Morad le canta al barrio y a todos los MDLR en un Espacio Zity a rebosar

Morad cantó alguno de sus temas más conocidos como "Pelele" o "Motorola". Foto: Pilar Álvarez
El rapero llenó Espacio Zity en un concierto sin artificios con unos 15.000 asistentes

Queden avisados de que en esta crónica el concepto MDLR será mencionado, por lo menos, unas cuantas veces. Para los no familiarizados con tal designación dichas siglas significan Mec de la rue, que en una sencilla traducción del francés tiene como resultado: chico de la calle. De la calle como el Morad que nació hace 26 años en el barrio de La Florida en L' Hospitalet de Llobregat y que desde entonces lleva el barrio grabado a fuego en cada una de sus letras. Es de barrio y le canta, más bien rapea, a los del barrio y orígenes humildes (él los tuvo, aunque ahora tenga 4 millones de seguidores en redes y sus letras las escuchen en cada rincón). Y ese sentir le gustaba anoche a un Espacio Zity que le esperaba con ansia, móviles en alto y la emoción por las nubes.

Morad congregó a miles de jóvenes, durante su concierto en Zaragoza este jueves. Foto: Pilar Álvarez

Morad que, a diferencia de lo que muchos puedan pensar, se llama así de verdad, salía como no suele ser habitual en estos conciertos: puntual. Haciendo gala de ese estilo MDLR que se encarga de difundir por activa y por pasiva limitaba su atuendo a un chándal gris de Nike. Si uno miraba aquí y allá entre el público, la mayoría adolescentes y los menos treintañeros obligados a estar allí, no era difícil que ese atuendo se replicará por decenas. Con más o menos color, con el logo de Gucci o el estampado de Louis Vuitton, pero el chándal era recurrente. También las camisetas de fútbol, que si el miércoles eran del 10 de Maradona y Messi en el concierto de Duki, este jueves eran del 19 de Lamine Yamal.

Y es que "Lamine", además de "¿Cómo están?" (en la que el nombre de Mbappé se repite una y otra vez) fue una de las más coreadas de la noche.

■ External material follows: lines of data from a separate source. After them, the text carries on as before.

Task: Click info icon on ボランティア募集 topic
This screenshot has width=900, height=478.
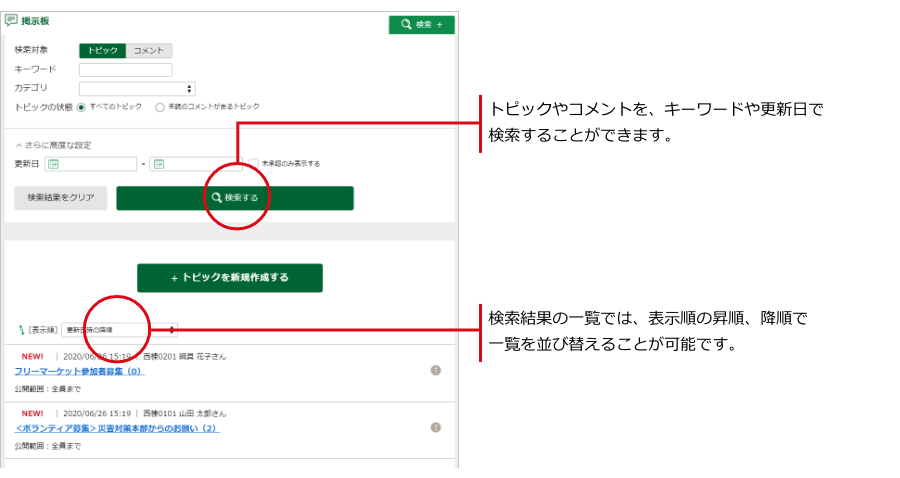Action: tap(436, 427)
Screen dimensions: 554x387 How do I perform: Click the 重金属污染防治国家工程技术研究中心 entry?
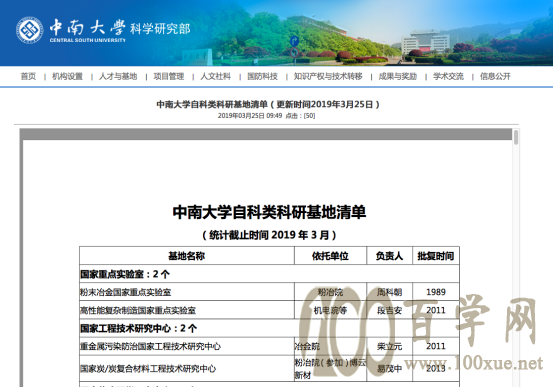[150, 346]
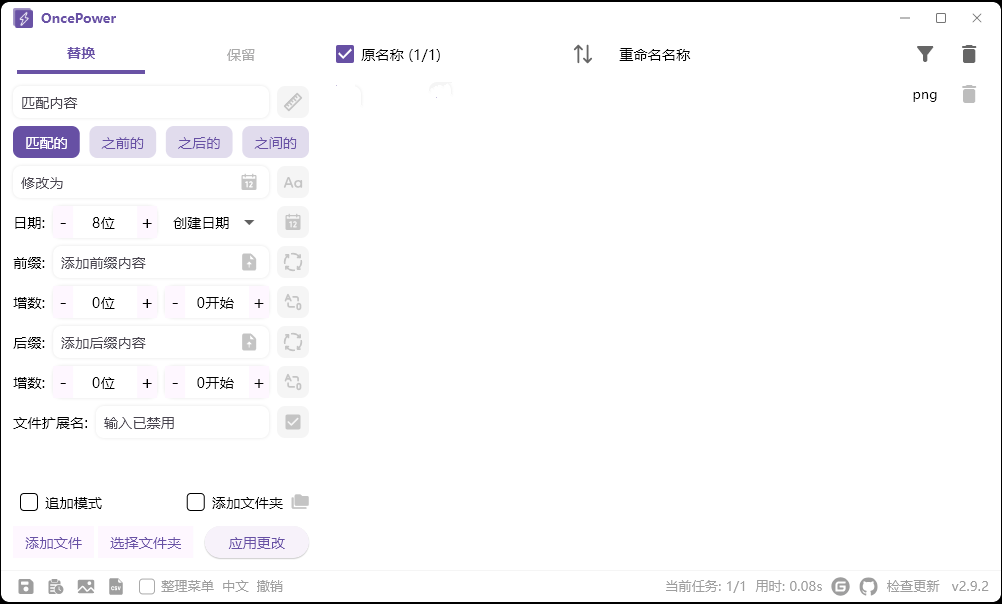
Task: Click the 添加文件 button
Action: (x=53, y=542)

Morad sabe que es polémico, son públicos sus encarcelamientos por diferentes delitos, y también provocador. Y por eso irrumpía en el Espacio Zity con el sonido de la sirena de un coche de policía. Eso sí, uno tenía que afinar bien el oído porque el estruendo de los fans casi impedía oír la voz del joven rapero. Las banderas de Marruecos ondeaban en el público, en una clara referencia a los orígenes del artista, y las de Palestina también tuvieron un momento especial en el concierto.

"¿Cómo está la gente de Zaragoza? Hoy tocamos las mejores, las de antes, las de ahora...el show completo", comenzaba Morad a hablar con su público fiel. Algunos llevaban esperando a su artista casi 12 horas y otros de tanto gritar parecía que se iban a desmayar en cualquier momento. Entonces sonó "A escondidas", grabada con $kyhook en 2019, y el Morad le hizo un regalo a todos sus MDLR zaragozanos. "No la iba a cantar nunca más pero hoy en Zaragoza, sí", expresaba el cantante antes de que el público implosionara.

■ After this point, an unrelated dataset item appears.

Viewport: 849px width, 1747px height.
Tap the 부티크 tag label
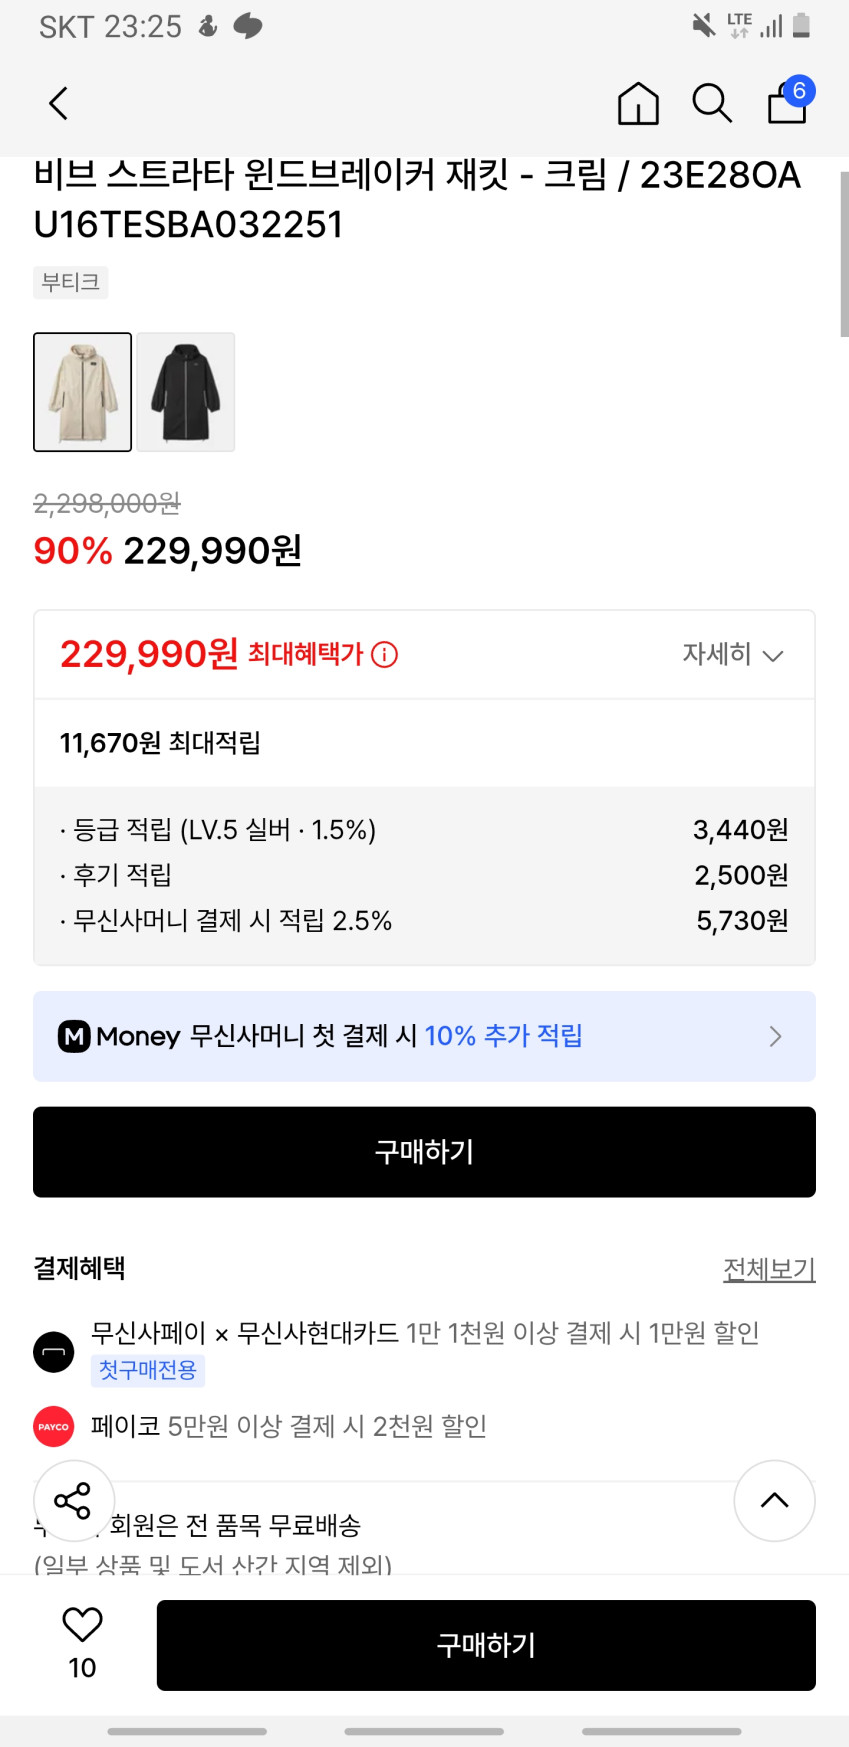tap(71, 282)

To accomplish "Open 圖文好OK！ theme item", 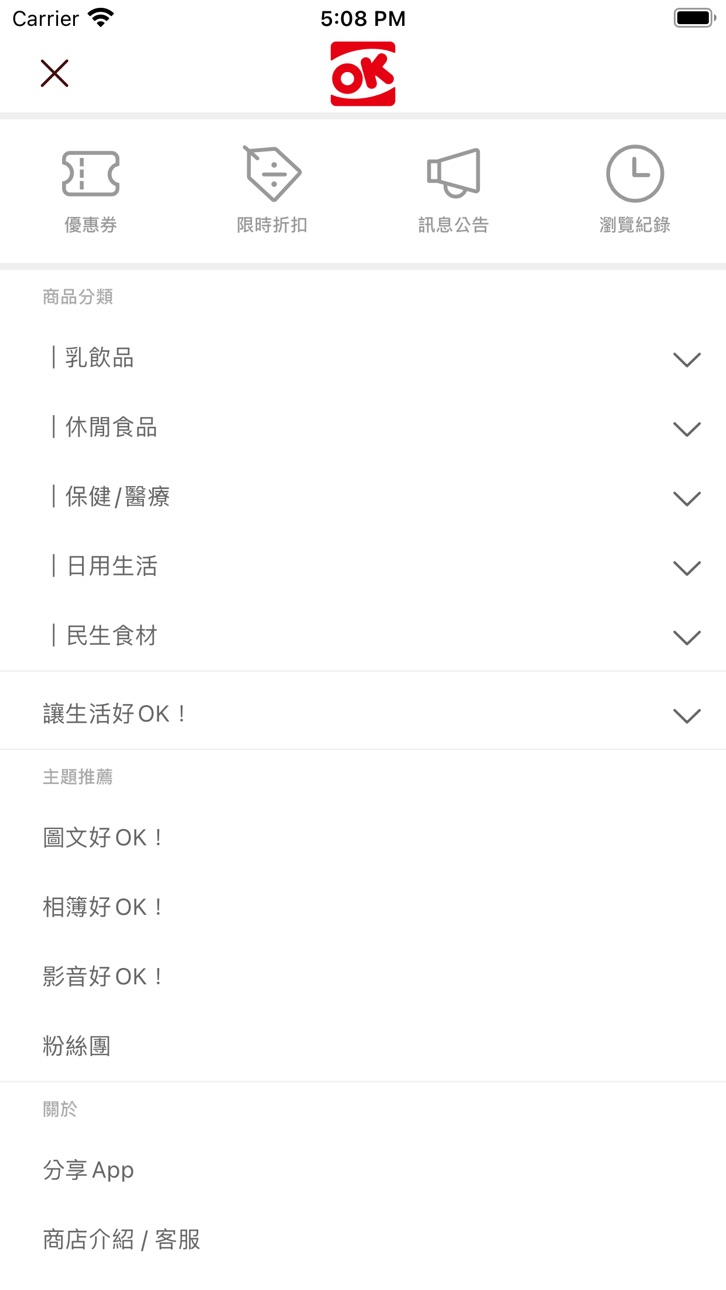I will point(103,838).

Sonó "Motorola" y el público implosionó. Sonó la sesión con Bizarrap y el público implosionó. La reacción con "Contento",  "Manos rotas" (junto a Dellafuente pregrabado) o "La verdad" (con Beny jr, también pregrabado) adivínenla ustedes. En el público había niños, padres obligados que asistían a un espectáculo que, seguramente, no entendían, grupos de amigos, parejas, de aquí y de allá. Unas 15.000 personas abarrotaron la carpa del Zity pero hubo uno que se llevó el premio gordo: subir a cantar con el Morad.

Cuando parecía que la energía no podía estar más arriba sonaba "Pelele", el tema más conocidísimo del rapero. Tanto la quería el público que la cantó dos veces, una de ellas con un pequeño de unos 7 años que subió al escenario junto a su ídolo a cantar eso de: "Te crees que es muy fácil nombrar a la L". Haciendo gala del término acuñado por su ídolo enseñaba una camiseta con esas siglas (MDLR)y la cara del rapero por detrás. Entonces el público enloqueció. La cantó una segunda vez y el público volvió a enloquecer. Después, tal como vino el Morad se fue en un concierto sin artificios. Solo él y su orgullo barriero.